The Demographics of Social Shopping Sites -Many consumers unaware of the category Retailers are eager to jump on social trends, be it a simple Facebook or Twitter presence, customer ratings and reviews, or more sophisticated experiences that bring the social graph to retail sites. Social shopping sites like Groupon and LivingSocial form another piece of the social commerce space, and despite the hype many shoppers have not yet jumped on the bandwagon. According to JPMorgan’s “Nothing But Net 2011” report, two in five online buyers surveyed had not heard of social shopping sites, and another 28% knew what they were but had never used them. <eMarketer>

Hedgeye Retail’s Take: Keep in mind, the act of completing a purchase online isn’t the only criteria for determining success of such efforts. While purchasing rates are 2x higher for those with incomes >$100k vs. <$50, the difference in familiarity is only marginally lower between the two demographics at 46% and 38% respectively, which could very well be translating into traffic at the store level.

 

R3: WMT, SKX, JOEZ, PUMA - R3 1 11 11

 

Cost Issues to Take Center Stage at N.Y. Fabric Shows Rising raw material costs and dedicated price consciousness will color the textiles shows taking place in New York over the next two weeks. Cotton prices soared to record highs in the last year and prices for wool and other materials have climbed as well, a situation that is starting to creep further along the textile supply chain and causing buyers to eye their bottom line even more closely than they have the last few years during the recession. As Première Vision Preview starts a two-day run today at the Metropolitan Pavilion & Altman Building, there is still a degree of uncertainty in the industry, said Jacques Brunel, general manager of the show.
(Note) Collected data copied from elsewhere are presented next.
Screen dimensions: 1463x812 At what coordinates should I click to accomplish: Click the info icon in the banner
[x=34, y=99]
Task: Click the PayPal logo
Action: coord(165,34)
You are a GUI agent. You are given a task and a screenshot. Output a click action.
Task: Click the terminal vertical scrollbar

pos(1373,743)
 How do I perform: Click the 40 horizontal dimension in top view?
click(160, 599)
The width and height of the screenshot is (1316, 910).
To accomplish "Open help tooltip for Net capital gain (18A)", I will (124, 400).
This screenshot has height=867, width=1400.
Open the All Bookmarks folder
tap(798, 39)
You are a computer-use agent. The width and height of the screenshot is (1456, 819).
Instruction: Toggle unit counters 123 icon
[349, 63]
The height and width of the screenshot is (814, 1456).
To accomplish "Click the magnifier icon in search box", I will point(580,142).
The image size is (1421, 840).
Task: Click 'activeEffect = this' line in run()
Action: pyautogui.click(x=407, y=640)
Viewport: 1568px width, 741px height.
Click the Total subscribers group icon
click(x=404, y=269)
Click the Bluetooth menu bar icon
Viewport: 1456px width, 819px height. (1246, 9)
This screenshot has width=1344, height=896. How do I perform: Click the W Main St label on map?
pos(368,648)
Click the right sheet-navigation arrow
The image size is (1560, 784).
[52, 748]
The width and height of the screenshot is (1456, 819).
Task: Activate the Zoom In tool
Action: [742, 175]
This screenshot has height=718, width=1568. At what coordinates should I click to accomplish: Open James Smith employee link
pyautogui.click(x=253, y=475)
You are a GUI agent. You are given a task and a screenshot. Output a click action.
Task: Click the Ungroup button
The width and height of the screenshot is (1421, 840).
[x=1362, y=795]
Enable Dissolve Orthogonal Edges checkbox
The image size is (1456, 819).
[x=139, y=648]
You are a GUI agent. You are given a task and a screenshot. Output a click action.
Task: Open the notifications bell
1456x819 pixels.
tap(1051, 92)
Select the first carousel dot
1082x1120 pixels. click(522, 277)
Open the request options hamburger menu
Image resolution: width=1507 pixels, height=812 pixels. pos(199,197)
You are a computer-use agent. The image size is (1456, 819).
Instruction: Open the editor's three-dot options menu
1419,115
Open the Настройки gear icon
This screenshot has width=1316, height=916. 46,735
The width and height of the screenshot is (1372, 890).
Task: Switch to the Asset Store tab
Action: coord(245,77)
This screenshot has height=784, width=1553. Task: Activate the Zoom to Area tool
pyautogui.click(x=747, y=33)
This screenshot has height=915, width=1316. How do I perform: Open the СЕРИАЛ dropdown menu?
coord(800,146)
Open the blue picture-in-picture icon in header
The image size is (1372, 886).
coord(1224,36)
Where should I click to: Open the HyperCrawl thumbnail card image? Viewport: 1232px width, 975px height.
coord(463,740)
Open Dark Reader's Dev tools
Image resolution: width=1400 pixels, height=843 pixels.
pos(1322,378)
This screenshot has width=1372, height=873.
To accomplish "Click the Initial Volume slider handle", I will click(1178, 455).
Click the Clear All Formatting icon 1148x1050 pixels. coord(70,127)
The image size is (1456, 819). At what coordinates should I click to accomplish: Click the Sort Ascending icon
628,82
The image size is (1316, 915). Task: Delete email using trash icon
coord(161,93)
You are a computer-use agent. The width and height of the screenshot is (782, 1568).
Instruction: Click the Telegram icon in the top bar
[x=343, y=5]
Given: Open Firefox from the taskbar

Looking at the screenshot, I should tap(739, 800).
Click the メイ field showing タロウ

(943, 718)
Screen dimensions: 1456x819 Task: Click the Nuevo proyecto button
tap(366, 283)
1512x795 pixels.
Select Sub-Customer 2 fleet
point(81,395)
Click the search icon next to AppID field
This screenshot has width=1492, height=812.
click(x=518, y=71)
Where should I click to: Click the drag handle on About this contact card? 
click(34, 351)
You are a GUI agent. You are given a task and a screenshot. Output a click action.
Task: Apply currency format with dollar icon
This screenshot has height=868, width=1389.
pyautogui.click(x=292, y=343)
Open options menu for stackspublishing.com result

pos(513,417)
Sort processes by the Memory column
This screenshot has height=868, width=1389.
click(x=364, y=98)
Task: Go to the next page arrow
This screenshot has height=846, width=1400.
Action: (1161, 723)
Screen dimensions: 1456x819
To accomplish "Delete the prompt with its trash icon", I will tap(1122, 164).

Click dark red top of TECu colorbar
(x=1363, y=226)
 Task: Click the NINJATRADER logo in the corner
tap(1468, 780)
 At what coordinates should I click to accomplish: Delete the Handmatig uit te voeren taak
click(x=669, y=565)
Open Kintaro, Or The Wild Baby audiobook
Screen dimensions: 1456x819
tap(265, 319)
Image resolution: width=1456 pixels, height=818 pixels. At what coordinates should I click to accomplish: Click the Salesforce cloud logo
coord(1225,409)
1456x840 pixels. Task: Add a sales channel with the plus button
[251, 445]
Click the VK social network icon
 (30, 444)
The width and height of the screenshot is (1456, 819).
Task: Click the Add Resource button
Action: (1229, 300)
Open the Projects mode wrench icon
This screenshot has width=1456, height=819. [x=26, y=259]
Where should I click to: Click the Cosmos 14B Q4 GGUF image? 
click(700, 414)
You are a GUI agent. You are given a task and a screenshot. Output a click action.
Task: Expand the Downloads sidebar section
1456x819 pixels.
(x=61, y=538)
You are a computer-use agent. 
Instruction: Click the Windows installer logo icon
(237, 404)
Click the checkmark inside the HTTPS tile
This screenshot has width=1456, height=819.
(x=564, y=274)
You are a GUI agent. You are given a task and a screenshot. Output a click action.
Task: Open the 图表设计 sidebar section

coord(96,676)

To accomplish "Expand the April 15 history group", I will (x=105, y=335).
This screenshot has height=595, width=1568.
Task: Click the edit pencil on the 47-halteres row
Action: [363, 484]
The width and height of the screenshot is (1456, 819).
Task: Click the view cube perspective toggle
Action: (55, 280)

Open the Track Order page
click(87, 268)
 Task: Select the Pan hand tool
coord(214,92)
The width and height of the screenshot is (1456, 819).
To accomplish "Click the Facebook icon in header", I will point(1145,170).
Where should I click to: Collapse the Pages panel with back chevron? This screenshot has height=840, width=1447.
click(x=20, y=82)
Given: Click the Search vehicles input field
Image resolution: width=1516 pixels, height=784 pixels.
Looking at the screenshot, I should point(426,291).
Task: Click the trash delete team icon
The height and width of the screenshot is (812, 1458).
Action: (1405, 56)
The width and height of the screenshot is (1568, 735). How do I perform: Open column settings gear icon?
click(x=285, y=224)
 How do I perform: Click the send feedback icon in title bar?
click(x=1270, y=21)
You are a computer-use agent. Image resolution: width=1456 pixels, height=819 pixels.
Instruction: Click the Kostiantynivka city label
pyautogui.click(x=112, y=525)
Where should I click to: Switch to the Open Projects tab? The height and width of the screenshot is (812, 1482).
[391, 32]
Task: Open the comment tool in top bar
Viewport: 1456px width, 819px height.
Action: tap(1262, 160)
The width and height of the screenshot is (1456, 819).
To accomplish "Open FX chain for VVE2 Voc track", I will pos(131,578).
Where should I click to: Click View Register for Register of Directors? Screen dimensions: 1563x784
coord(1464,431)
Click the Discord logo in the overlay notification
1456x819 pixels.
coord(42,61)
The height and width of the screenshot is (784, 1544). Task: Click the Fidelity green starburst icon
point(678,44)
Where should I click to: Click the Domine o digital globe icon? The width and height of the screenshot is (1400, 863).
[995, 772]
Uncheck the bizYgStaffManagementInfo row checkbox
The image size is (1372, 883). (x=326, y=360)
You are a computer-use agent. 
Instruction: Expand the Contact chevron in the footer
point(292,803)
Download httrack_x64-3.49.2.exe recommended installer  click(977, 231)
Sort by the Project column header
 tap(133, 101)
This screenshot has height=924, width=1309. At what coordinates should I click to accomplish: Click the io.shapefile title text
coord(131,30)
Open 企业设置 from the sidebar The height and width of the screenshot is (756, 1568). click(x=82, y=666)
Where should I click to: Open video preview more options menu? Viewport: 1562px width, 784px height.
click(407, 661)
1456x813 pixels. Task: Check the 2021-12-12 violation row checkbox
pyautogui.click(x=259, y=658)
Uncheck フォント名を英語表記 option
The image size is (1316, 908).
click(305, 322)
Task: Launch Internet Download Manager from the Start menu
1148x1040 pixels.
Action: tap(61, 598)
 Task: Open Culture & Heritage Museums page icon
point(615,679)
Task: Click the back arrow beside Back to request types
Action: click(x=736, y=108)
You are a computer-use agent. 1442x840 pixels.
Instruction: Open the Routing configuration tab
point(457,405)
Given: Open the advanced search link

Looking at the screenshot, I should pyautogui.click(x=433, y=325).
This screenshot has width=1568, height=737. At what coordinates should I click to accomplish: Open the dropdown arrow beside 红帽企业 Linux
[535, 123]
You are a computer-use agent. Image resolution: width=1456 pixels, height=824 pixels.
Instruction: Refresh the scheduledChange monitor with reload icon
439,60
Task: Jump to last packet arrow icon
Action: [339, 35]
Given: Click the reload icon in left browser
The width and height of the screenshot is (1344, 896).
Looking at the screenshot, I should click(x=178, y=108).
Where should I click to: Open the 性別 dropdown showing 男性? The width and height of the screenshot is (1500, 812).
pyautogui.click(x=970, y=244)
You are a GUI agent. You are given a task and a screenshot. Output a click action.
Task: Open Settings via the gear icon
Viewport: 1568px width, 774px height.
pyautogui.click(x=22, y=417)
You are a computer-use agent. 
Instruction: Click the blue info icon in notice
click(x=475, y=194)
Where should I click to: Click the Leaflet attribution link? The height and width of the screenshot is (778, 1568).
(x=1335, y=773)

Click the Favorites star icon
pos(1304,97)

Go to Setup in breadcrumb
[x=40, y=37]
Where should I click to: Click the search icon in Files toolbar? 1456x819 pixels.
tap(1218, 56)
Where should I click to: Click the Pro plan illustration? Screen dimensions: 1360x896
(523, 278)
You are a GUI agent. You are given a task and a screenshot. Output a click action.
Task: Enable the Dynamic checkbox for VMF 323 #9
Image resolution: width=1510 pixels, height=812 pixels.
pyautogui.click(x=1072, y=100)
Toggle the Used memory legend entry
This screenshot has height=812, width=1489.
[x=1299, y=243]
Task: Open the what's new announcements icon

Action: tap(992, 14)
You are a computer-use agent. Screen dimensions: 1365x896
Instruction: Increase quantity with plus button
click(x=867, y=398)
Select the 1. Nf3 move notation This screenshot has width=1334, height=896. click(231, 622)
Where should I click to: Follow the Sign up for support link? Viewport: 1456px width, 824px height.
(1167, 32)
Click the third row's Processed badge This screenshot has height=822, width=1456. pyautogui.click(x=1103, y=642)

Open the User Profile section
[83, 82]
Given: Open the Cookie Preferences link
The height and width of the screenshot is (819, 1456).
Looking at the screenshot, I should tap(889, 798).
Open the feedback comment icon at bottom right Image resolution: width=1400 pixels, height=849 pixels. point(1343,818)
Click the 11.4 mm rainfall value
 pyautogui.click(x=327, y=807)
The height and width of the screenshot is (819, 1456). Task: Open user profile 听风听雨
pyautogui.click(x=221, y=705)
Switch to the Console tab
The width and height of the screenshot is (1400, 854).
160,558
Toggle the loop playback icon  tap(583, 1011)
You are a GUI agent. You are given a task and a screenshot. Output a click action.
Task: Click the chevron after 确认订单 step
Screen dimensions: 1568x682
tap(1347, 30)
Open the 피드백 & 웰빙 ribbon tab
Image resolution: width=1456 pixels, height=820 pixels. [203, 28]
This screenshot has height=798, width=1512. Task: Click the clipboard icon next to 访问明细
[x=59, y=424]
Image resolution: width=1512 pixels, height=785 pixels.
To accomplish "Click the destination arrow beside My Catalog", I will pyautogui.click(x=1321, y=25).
While buyers always took price into consideration, they used to look first for quality and creativity, Brunel said. In the wake of the economic downturn and buffeted by global market forces, buyers want a competitive price above all, he said, and in some cases are looking to trade down for less expensive fabrics.<WWD>

Hedgeye Retail’s Take: The tradeoff between cost vs. quality will ultimately lie at the retailers feet and may certainly be a consideration, but there are also many brands where a deterioration in quality is simply not an option. An interesting byproduct of this challenge will be how companies chose to shape marketing efforts that either highlight or hide such changes to the end product.